**Given records**

[BEGIN]

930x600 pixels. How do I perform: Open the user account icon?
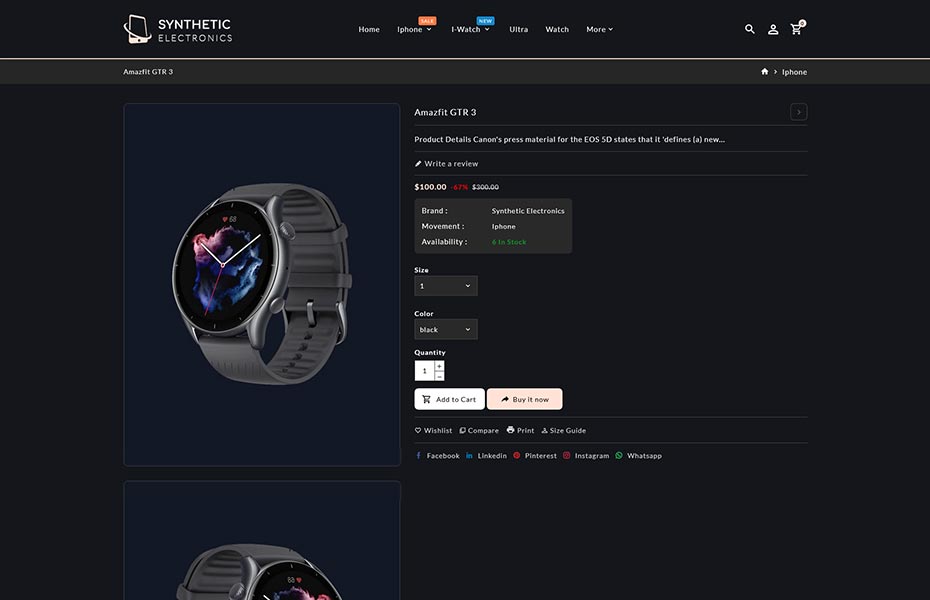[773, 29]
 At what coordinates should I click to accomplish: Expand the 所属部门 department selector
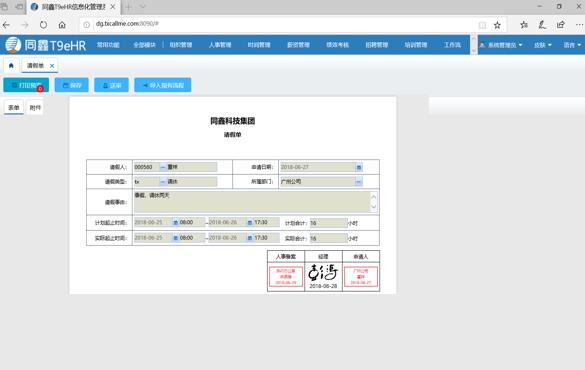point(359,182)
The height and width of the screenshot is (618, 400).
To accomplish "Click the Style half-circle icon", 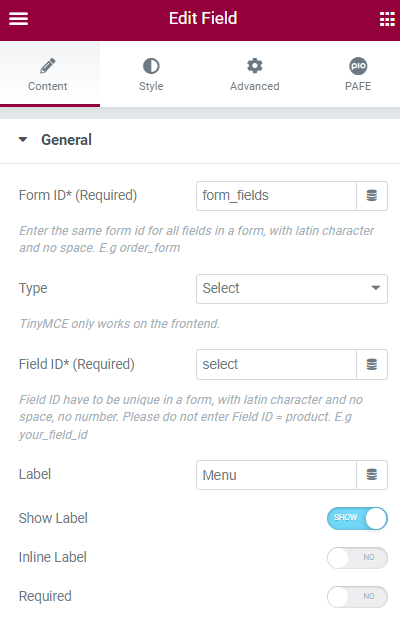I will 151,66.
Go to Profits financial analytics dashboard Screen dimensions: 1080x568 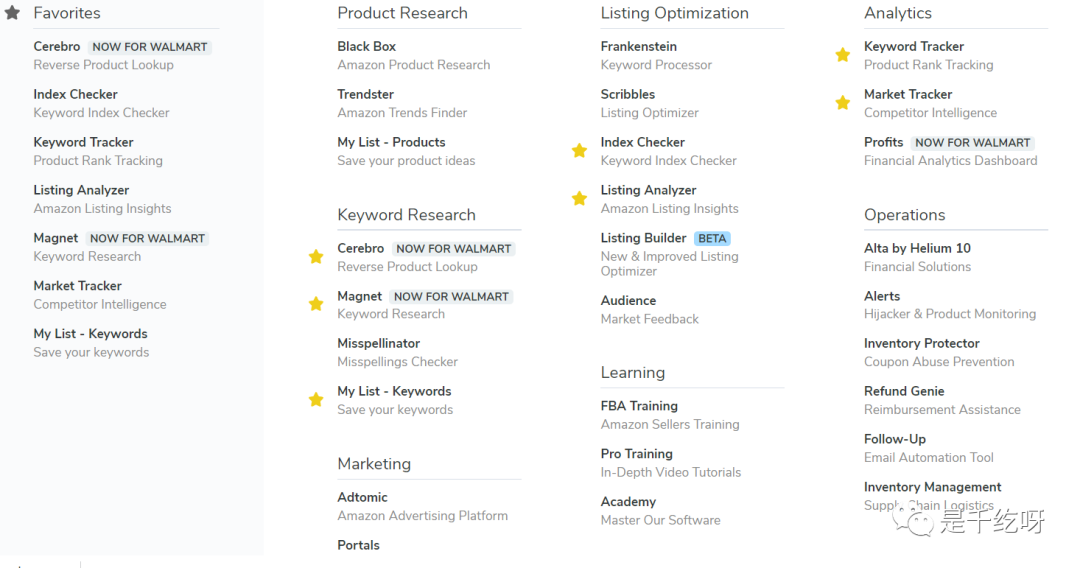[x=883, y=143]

[END]
[BEGIN]

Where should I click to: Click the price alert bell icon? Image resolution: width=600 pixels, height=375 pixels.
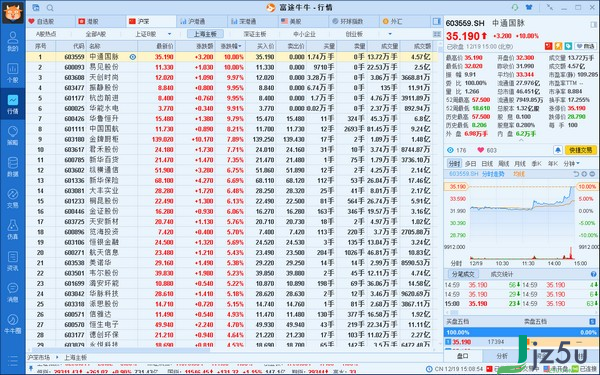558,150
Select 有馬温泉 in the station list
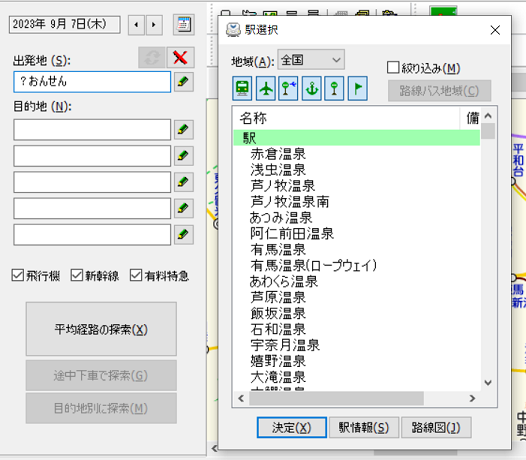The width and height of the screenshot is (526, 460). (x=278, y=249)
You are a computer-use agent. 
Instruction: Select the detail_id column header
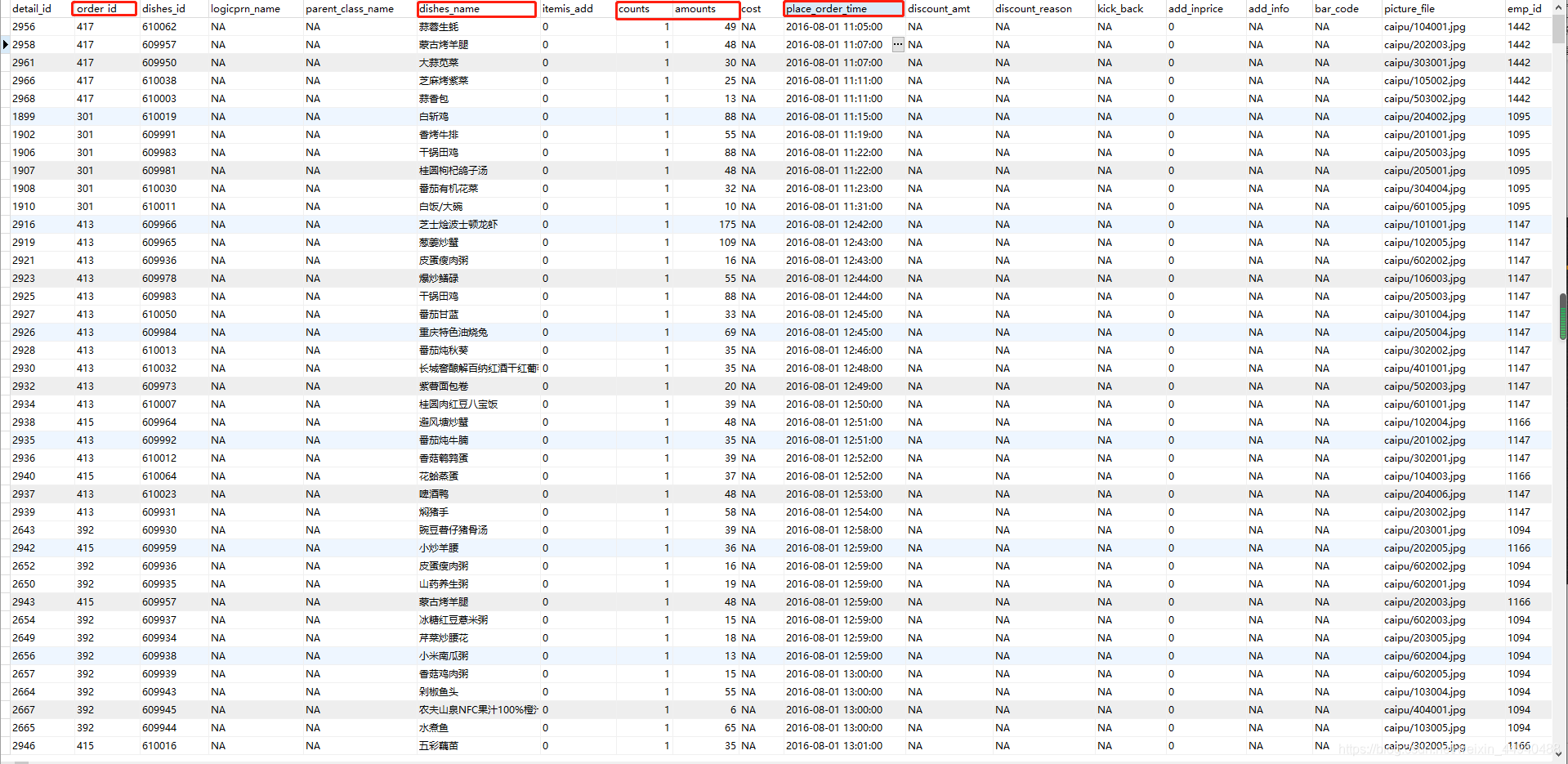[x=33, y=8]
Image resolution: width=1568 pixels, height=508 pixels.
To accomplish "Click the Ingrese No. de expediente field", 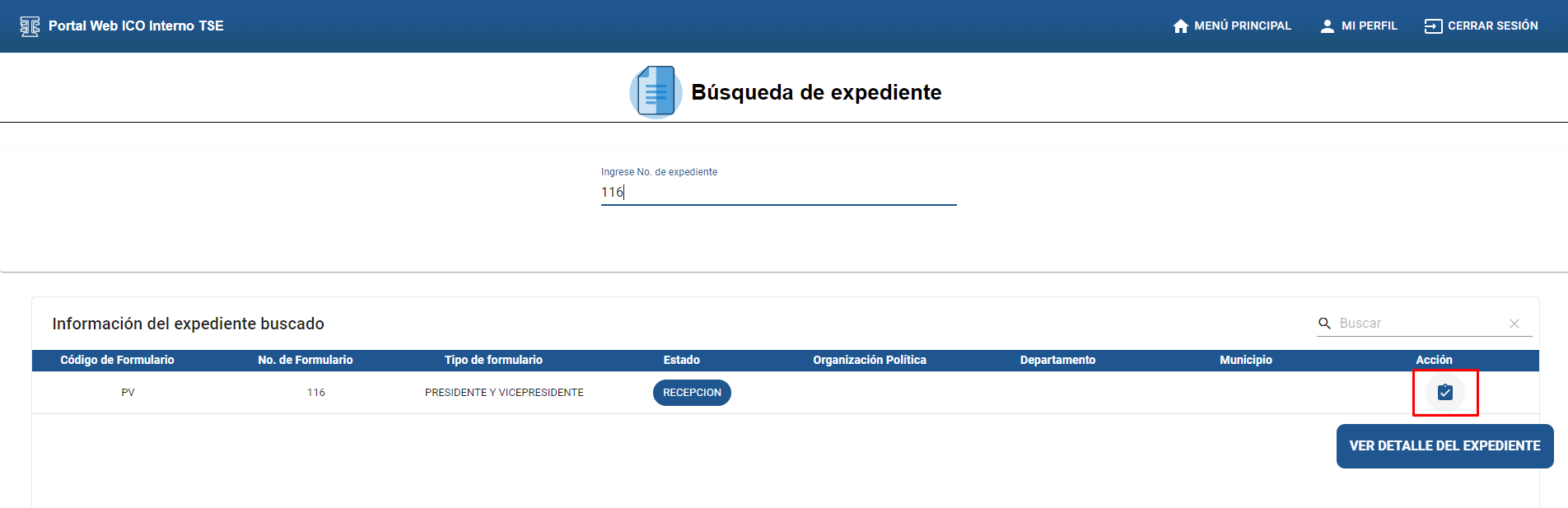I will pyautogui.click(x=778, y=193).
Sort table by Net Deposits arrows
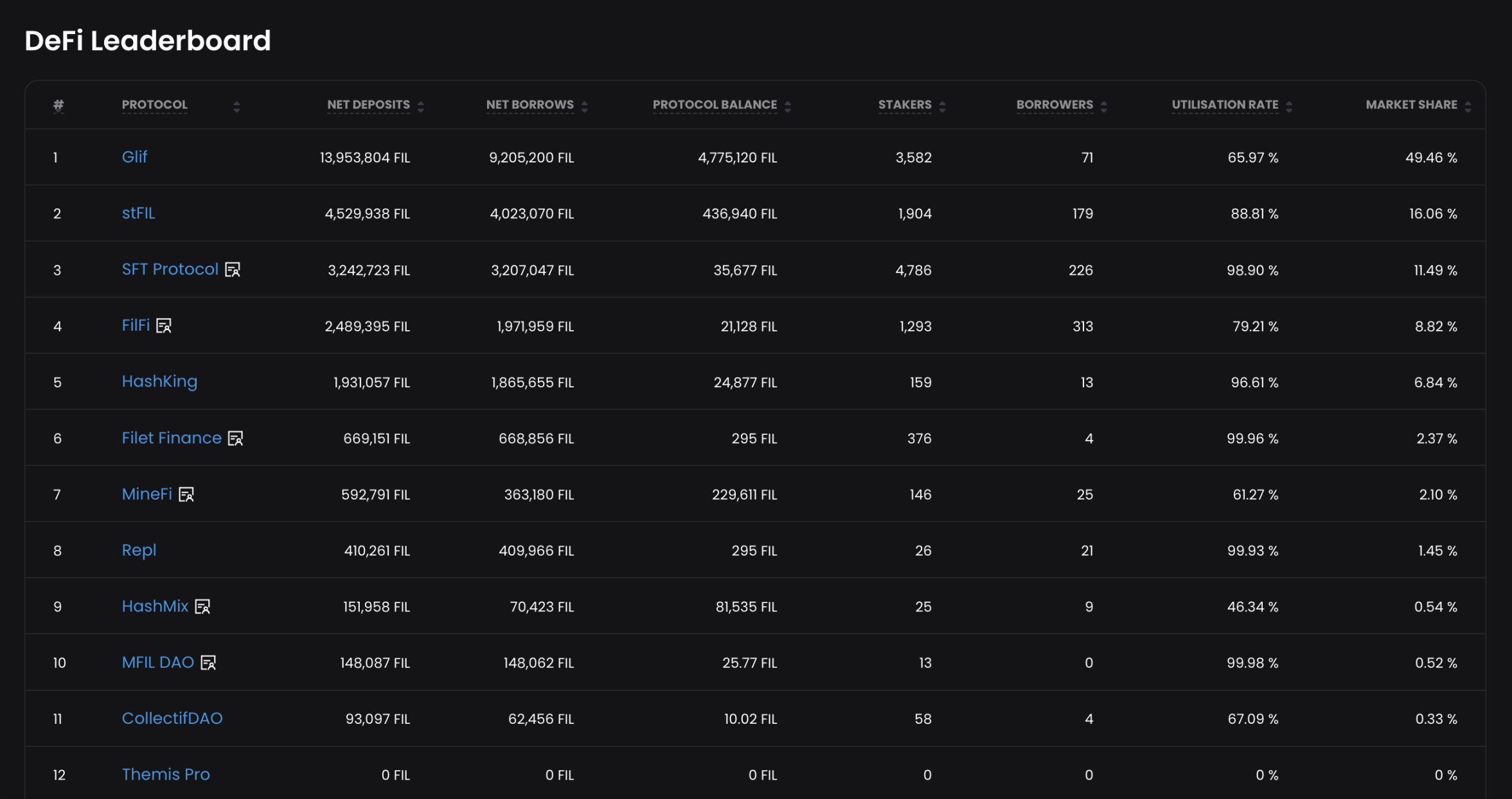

[END]
[BEGIN]

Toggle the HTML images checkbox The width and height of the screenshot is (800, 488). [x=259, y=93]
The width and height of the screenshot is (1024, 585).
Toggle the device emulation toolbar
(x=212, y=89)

[END]

**Required work**
Reproduce the stretch of records above from the line containing "Toggle the HTML" through the line containing "(x=212, y=89)", swapping "screenshot" for "image" and leaving everything else unchanged.

**Solution to this task**
Toggle the HTML images checkbox The width and height of the image is (800, 488). [x=259, y=93]
The width and height of the image is (1024, 585).
Toggle the device emulation toolbar
(x=212, y=89)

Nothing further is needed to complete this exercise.